▶ _Work request 1_
What is the Spanish translation of this sentence from the plot summary: "As he departs the bathroom to leave with Mulder, Krycek's eyes show he is now infected with the black oil."?
▶ _Work request 2_
Can you output everything in the plot summary from "Meanwhile, Skinner is" down to "the black oil.", copied character for character?

▶ _Exercise passage_
=== Section Start ===

Meanwhile, Skinner is initially confronted in a restaurant by several men, including the Gray-Haired Man, and is told not to pursue Melissa Scully's case any further. Returning to the same restaurant, Skinner sees a man, Luis Cardinal, arguing with the waitress at the counter and upon confronting him, he is shot. After Mulder catches Krycek in an airport, he tells him the tape is in a locker back in Washington and that he'll give it to him in exchange for letting him go. Mulder lets Krycek go to the bathroom, where he is confronted by Joan. As he departs the bathroom to leave with Mulder, Krycek's eyes show he is now infected with the black oil.

=== Section End ===

▶ _Dataset_
=== Section Start ===

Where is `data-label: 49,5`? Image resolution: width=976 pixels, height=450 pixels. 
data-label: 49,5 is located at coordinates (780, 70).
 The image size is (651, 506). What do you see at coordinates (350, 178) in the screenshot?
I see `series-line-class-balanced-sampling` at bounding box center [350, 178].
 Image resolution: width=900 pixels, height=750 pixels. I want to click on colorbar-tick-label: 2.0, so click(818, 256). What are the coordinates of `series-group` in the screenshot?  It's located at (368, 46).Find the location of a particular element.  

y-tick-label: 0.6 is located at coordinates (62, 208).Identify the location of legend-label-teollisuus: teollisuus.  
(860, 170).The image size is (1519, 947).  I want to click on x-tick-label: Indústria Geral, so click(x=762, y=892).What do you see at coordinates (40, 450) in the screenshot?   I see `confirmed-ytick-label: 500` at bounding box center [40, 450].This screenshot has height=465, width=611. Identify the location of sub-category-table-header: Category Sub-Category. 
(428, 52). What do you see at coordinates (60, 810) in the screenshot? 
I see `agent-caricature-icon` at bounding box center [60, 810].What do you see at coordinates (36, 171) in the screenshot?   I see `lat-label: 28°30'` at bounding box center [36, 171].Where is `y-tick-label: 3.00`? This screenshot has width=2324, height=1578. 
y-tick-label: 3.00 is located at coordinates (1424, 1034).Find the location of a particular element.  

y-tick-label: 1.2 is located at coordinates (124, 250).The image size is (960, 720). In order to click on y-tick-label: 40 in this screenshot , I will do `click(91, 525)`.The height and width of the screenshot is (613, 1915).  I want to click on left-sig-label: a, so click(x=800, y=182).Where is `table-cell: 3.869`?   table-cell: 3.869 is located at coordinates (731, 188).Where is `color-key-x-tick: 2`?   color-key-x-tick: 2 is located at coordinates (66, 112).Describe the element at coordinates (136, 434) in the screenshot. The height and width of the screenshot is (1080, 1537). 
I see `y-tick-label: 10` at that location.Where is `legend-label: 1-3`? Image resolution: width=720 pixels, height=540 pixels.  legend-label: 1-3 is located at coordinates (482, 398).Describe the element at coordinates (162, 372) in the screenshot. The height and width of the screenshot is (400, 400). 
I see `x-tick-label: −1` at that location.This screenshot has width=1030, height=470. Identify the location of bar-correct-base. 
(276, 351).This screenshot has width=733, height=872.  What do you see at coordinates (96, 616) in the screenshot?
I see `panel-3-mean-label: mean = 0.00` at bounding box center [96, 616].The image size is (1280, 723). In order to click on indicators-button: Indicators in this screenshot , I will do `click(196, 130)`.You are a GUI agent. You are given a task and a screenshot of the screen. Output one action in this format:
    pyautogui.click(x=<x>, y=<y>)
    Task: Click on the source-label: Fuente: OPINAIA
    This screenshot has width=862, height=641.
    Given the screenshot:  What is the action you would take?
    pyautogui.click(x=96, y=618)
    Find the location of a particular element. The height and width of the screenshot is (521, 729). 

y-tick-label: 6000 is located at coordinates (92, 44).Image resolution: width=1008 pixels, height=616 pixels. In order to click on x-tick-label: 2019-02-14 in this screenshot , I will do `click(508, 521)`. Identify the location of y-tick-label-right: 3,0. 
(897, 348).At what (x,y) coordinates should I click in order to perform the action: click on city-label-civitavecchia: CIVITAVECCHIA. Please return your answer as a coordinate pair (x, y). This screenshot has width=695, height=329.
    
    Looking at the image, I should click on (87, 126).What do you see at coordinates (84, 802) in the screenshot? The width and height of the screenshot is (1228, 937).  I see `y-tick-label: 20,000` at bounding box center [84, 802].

=== Section End ===

▶ _Task response 1_
Al salir del baño para irse con Mulder, los ojos de Krycek muestran que ahora está infectado con el aceite negro.

▶ _Task response 2_
Meanwhile, Skinner is initially confronted in a restaurant by several men, including the Gray-Haired Man, and is told not to pursue Melissa Scully's case any further. Returning to the same restaurant, Skinner sees a man, Luis Cardinal, arguing with the waitress at the counter and upon confronting him, he is shot. After Mulder catches Krycek in an airport, he tells him the tape is in a locker back in Washington and that he'll give it to him in exchange for letting him go. Mulder lets Krycek go to the bathroom, where he is confronted by Joan. As he departs the bathroom to leave with Mulder, Krycek's eyes show he is now infected with the black oil.